There are significant similarities between these identified forms of UTP and the analogous lists provided in the competition laws of Vietnam and Myanmar. One potentially important distinction is item (i.) above, which may permit the inclusion of UTP under the Competition Law, which are themselves provided for in non-competition related legislation and regulations. In contrast, in Myanmar, additional forms of UTP are to be prescribed by the regulatory authority and in Vietnam the Government may stipulate additional forms of UTP only in accordance with the criteria set out in its competition law.
Similar to the approach taken in the Vietnam and Myanmar legislation, the Competition Law elaborates on the defined forms of UTP in Articles 10-17. Unfortunately, the language used is somewhat unclear and, at times, overly broad in scope and it is hoped that further guidance will be provided on the relevant infringing conduct.
In addition, given the language of the UTP provisions and those dealing with limitations of business competition (described below), it appears that certain forms of infringing conduct may be addressed in multiple provisions of the Competition Law. Guidance will be welcome as to how the Commission will determine which provisions of the Competition Law will be applied where more than one substantive prohibition may potentially be applicable. Such clarification may be particularly important if only certain prohibitions are considered to fall within the scope of the criminal provisions of the Competition Law.
LIMITATION OF BUSINESS COMPETITION
Limitations of business competition are addressed in Part III of the Competition Law and are defined as activities of one or more enterprises in the stated forms that are aimed at reducing, distorting or obstructing competition. The defined forms are anti-competitive agreements, abuse of market power and anti-competitive mergers2 which are addressed individually in later Articles.
ANTI-COMPETITIVE AGREEMENTS
Article 20 of the Competition Law defines agreements to limit business competition as agreements between businesses with the aim of reducing, distorting and/or obstructing competition. This definition suggests that the Competition Law may not apply to those agreements without demonstrably anti-competitive purposes or where such purposes are not the sole or primary motivation of the agreement. This distinction is further complicated in that many of the definitions of prohibited conduct do not clearly distinguish between the acts and the purposes thereof.

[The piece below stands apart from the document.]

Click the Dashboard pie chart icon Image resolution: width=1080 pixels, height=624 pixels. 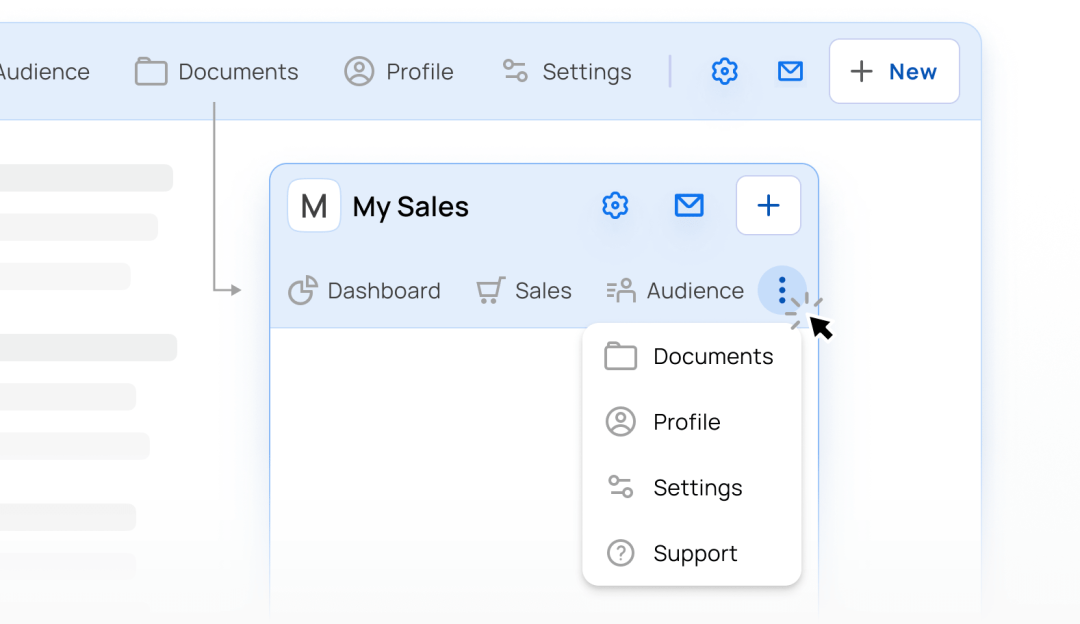pos(302,291)
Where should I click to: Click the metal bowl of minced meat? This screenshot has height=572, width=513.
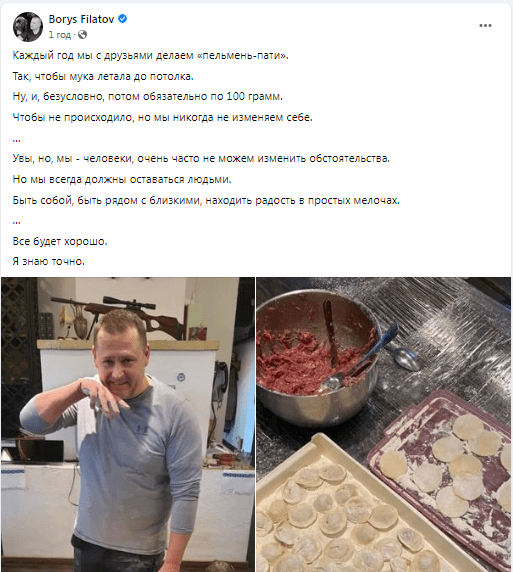(x=316, y=358)
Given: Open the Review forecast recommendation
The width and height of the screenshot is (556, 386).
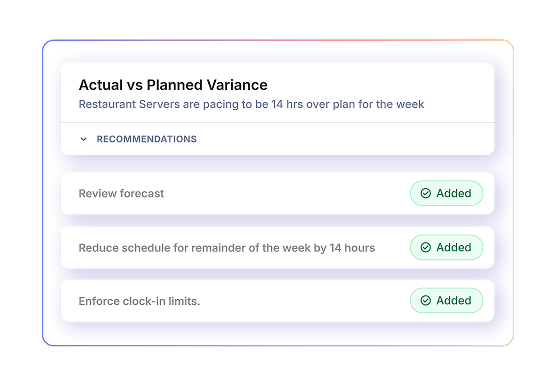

Article 21 deems the following forms of behavior as anti-competitive agreements (the translated terms have been paraphrased for ease of reference):
- Price fixing of goods or services;
- Allocating market share;
- Allocating manufacturing volume;
- Limiting technological development or quality of goods and services;
- Determining contract conditions;
- Obstructing market access by other businesses;
- Forcing other businesses from the market;
- Bid-Rigging; and
- Other behaviors provided in relevant laws and regulations.

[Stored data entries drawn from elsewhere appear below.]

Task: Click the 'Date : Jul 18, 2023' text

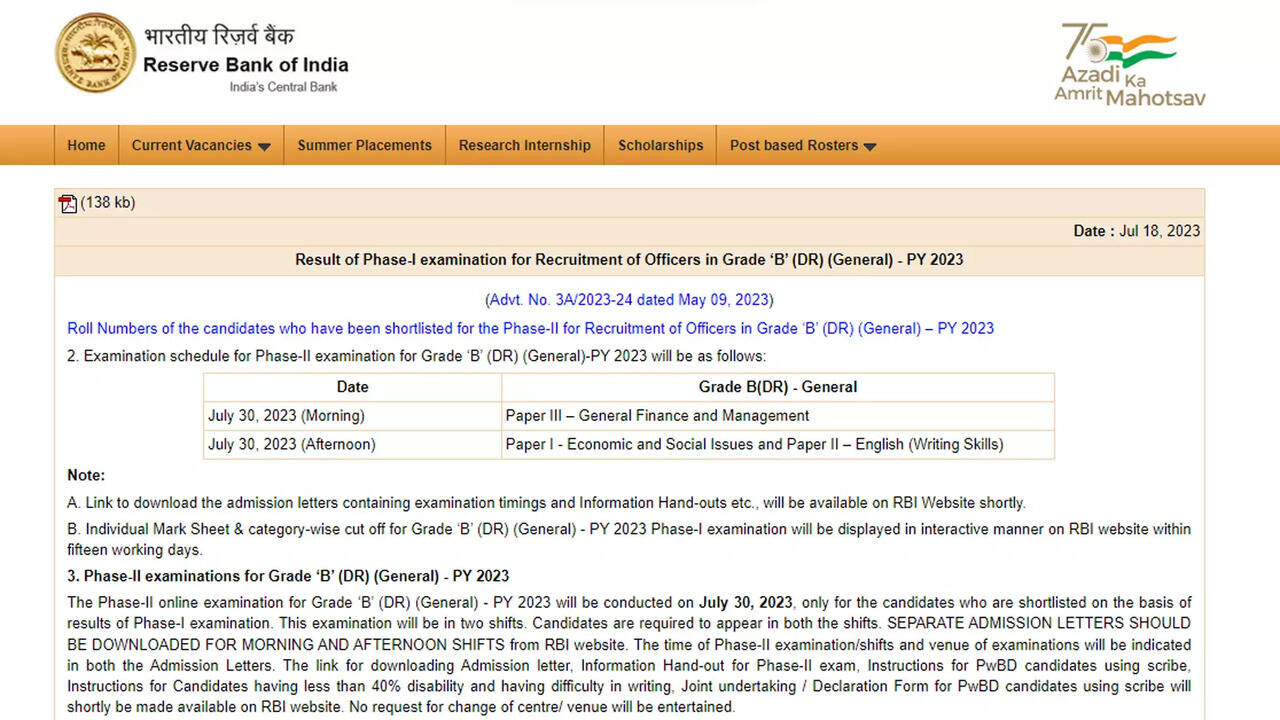Action: click(1136, 231)
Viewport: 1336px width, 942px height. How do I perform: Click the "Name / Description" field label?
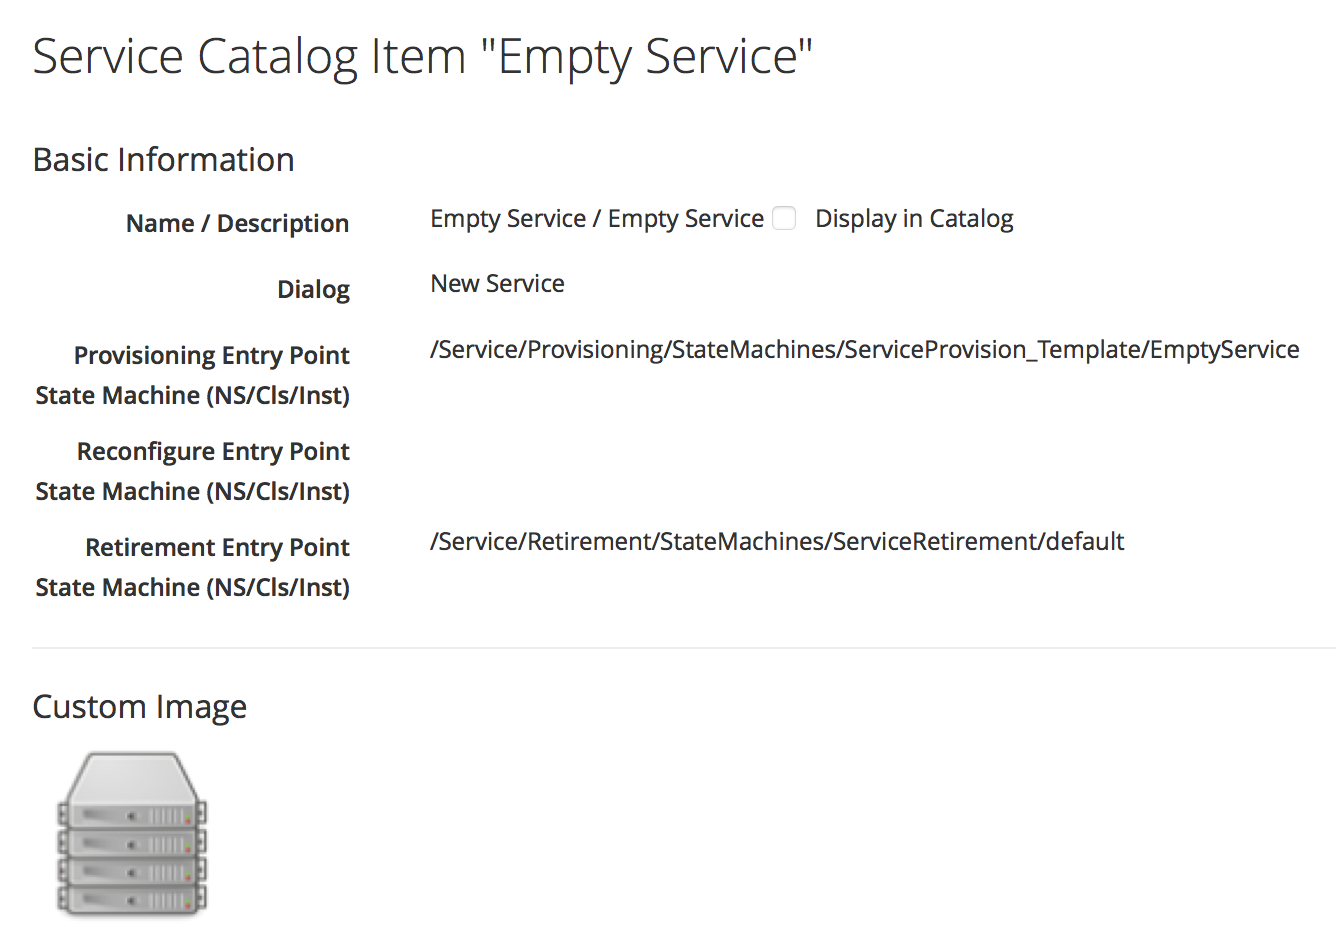pos(237,224)
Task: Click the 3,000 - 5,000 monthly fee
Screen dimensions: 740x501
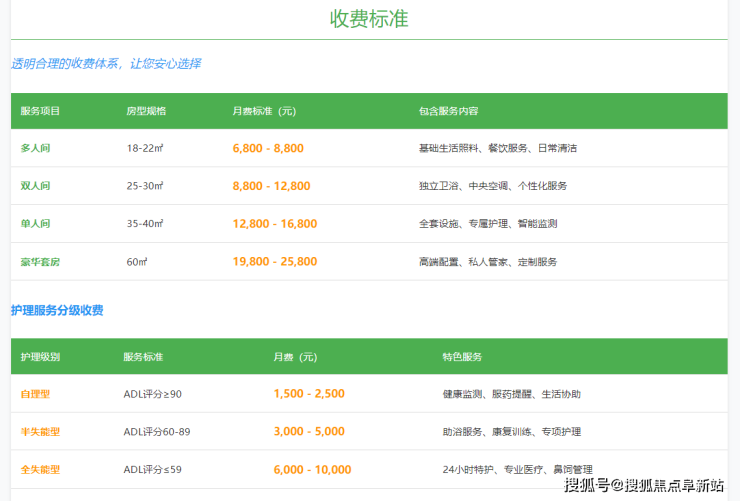Action: click(x=308, y=432)
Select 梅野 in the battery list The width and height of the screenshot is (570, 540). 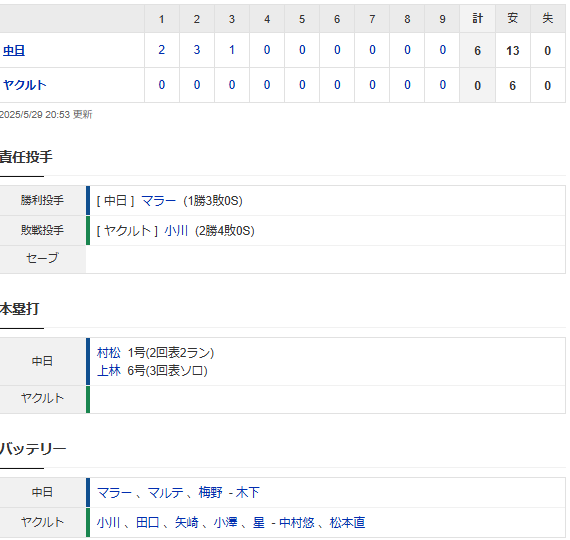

While these terms are defined further in Articles 22-29, in many cases, the Articles incorporate terms that are not clear or require consideration of purposes or effects that may complicate their enforcement. Additionally, the Competition Law’s approach of providing an exhaustive list of prohibited forms of anticompetitive agreements may raise enforcement concerns going forward; whereas the inclusion of prohibited conduct identified in other relevant laws and regulations may dilute the provisions’ focus on competition issues. One means of potentially expanding the scope of prohibited conduct to ensure that anticompetitive agreements that are not expressly contemplated within the Competition Law are not immune from regulation may be to introduce some form of umbrella language in the relevant law or regulation to capture such forms of anti-competitive agreements not otherwise enumerated in the applicable laws.

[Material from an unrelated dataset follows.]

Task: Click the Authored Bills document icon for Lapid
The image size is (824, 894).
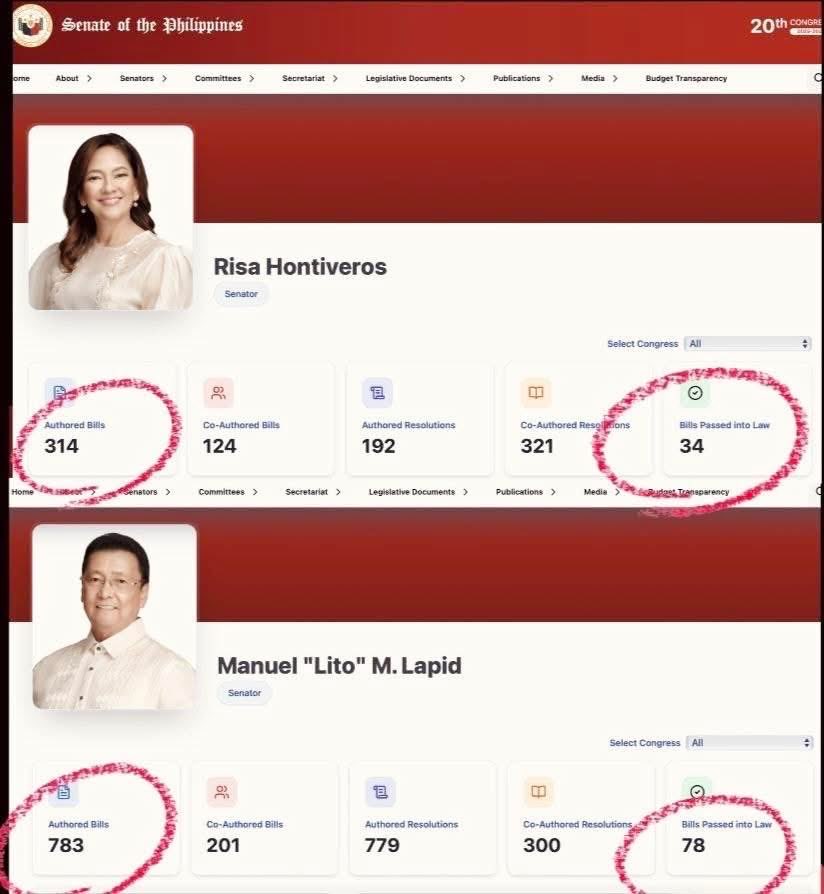Action: [x=64, y=792]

Some of the noted concerns include:
- Article 22 includes “other forms of fixing to monopolize” as part of the definition of fixing prices without clarifying how this will be interpreted;
- Article 23 appears to restrict market allocation agreements to those which force other businesses from the market or limit or obstruct other businesses from distributing goods or providing services in the relevant market. This may prove to be a difficult threshold for effective enforcement if interpreted to require proof that a market allocation agreement affects competitors who are not parties to the agreement;
- Article 25 appears to restrict agreements to limit technological development, quality of goods and services only to those cases where such agreements increase the costs of manufacturing or providing the service.
An interesting aspect to Article 29 (bid rigging) is the inclusion in the definition of agreements between businesses and relevant officials to win bids; thus preventing technical arguments that a bid rigging agreement would not be captured within the scope of these provisions solely on the basis that not all parties to the agreement are businesses.
Exemptions for agreements that would otherwise be considered anti-competitive under items (a)-(f) above are available under Article 45, where such agreements promote technological and academic progress, improve the quality of goods and services or enhance the competitiveness of small and medium size enterprises (“SMEs”). The Commission is to consider such exemptions, but details on the procedures and application of such exemptions are not provided. Further, while it is arguable that no exemptions should be available for bid-rigging and forcing market exit, it is not clear why exemptions should not be available to conduct proscribed by other laws and regulations.
Finally, it is not clear whether Article 21 is meant to apply only to horizontal agreements or whether, based on the statutory language, it also applies to vertical agreements.
MONOPOLIZATION UNDER THE COMPETION LAW
Market control and monopolization are both defined in Article 30. The former is considered as unilateral or joint market share exceeding the thresholds established by the Commission; whereas the latter is considered to include both single or groups of companies that solely supply a market. While leaving market power thresholds for later determination by the Commission is an approach utilized in other jurisdictions, this can lead to enforcement concerns, as evidenced in Thailand.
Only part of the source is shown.